After starting the WAICast, the following goes from passionate to obsessive. It isn’t just that the videos rack up thousands of views or that there are letters—actual letters—in the mail every day. It is the language. Life-changing, life-altering, transformative. Saved my life. It’s as if people can’t limit their experience of him to a single moment or even a period; the experience has to encompass their entire time on the planet. This troubles me more than a little, and Cyrus, to my surprise, not at all.
* * *
Gaby and Jules are busy preparing PowerPoint presentations listing the details of the business. They call them decks. These decks make frequent use of the word “engagement.” Apparently, our engagement is off the charts, and this is the thing that indicates WAI may not be just another flash-in-the-pan business that’s going to crash as quickly as it rose. The decks include graphs and charts showing the number of hours people spend on the platform, how many times a week, a month, they return. The things people say about us. The number of times they use the word “love.” We love you, Cyrus! We love being WAIs!

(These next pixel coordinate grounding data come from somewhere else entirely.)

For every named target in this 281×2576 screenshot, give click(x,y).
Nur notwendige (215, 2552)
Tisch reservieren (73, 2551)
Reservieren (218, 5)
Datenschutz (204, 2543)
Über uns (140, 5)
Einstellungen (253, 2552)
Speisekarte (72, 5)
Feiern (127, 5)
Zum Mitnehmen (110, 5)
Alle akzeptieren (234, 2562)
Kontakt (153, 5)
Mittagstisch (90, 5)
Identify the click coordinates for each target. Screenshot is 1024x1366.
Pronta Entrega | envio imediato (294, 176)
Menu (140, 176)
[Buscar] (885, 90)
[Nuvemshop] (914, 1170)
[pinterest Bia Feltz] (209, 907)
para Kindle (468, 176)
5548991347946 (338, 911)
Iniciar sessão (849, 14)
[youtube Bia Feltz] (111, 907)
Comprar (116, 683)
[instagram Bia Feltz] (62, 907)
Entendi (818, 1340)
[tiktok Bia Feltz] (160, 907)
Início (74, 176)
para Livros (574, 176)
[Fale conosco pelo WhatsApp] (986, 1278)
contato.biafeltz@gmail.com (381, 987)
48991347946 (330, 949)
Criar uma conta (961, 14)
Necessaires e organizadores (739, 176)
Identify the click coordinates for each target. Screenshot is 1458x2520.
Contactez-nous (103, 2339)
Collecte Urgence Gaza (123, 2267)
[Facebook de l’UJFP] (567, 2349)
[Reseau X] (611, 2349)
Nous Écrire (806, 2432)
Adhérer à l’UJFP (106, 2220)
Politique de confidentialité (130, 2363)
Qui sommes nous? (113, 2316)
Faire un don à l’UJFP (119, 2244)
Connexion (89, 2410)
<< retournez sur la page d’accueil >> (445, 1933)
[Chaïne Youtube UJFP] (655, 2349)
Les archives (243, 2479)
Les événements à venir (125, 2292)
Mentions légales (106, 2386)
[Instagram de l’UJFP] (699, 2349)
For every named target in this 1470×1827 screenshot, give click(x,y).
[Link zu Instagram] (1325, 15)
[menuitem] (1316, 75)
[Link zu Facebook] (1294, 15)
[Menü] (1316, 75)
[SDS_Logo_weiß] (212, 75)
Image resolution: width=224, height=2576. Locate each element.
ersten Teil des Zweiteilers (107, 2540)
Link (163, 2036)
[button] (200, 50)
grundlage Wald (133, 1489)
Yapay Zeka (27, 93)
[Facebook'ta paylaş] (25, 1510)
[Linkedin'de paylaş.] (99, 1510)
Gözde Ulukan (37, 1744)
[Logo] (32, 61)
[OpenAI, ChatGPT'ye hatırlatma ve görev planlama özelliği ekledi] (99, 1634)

Ren and I start to add features to the platform. First we create a way for people to group-message one another. They start to have conversations among themselves about the rituals we have given them. They talk about wedding dresses and baptisms and rituals to mark the day they start new jobs or fall in love for the first time. They offer suggestions—I tried walking around the fire eight times but we got a little dizzy so I would cap it at four. They riff on what we send them, make their own meaning, change the order in which the ancients did things. They iterate. They create. We are infinite, they say, our possibilities are infinite.
And they talk about Cyrus. Is Cyrus a shaman or a priest? Philosopher or prophet? Friend? Charlatan? Cult leader? Visionary?
And while, on the surface, not much has changed—we spend as little time in our apartment as we did before; our diets are just as questionable; our ability to keep plants alive as poor—in some parallel world, it seems, we are rich.
Jules is the first to break this news. “I’m crunching the numbers with Rupert, and it looks like we’re at about ten mil.”
Jules, Cyrus, and I are at a restaurant where everything is pickled. It’s called Pikld. The drinks are called vinegar and taste like soda. The vegetables are called kraut and taste like vinegar. “Our company is worth ten million dollars?” I ask.
Jules leans over to me and whispers, “Ten million each, Asha. You, me, Cyrus, and Rupert. Rupert figures WAI is worth about forty given our engagement.”
There was that word again. I wonder, not for the first time that day, if Cyrus and I should’ve gotten engaged before we got married. It’s not that anything is wrong, really. I still feel a little seasick whenever I see him, and as we get deeper into this thing, he continually surprises me, like the other day when I saw him add a thread to the algorithm. “Do you know,” he said, “about the Morrigan?”
“No.”
“She was a tripartite goddess of the Celts. She was a goddess and also three goddesses at the same time: a goddess of war, a goddess of the land, and a goddess of fate.”
I knew where this was going. “What are you telling me?”
“That you are the warrior of WAI. And you are the protector of our little tribe. And you are the holder of my fate.”
In anyone else’s mouth, those words would have come out like synthetically flavored syrup. But in his, they sounded sincere. Because Cyrus believed every single thing he said.
“What the fuck do you mean, ten million each?”
Jules raises a glass of vodka spiked with vinegar. “We are rich.”
Cyrus spears a piece of kimchi with his fork and shoves it into his mouth. This is his way of telling us how much he doesn’t want to be rich. Still, I find myself raising my glass and clinking it against Jules’s. I don’t mind being rich. In fact, I find I’m quite enjoying the idea of it, even though the money is imaginary and I’m still working to pay off my credit card debt.
The main courses arrive. I’m having cured sardines and Cyrus is having cured and torched sardines and Jules is having a steak that has been hung for several years and is probably more fossil than animal. “Mmm,” Jules says. “This tastes like burp.”
The vinegar starts to climb up my nose. “I can just feel my liver detoxifying.”
Cyrus is not participating in the pickle jokes. “Don’t worry, bro,” Jules says. “We won’t actually enjoy any of it. Like this food, see—we can afford it, but it tastes like shit.”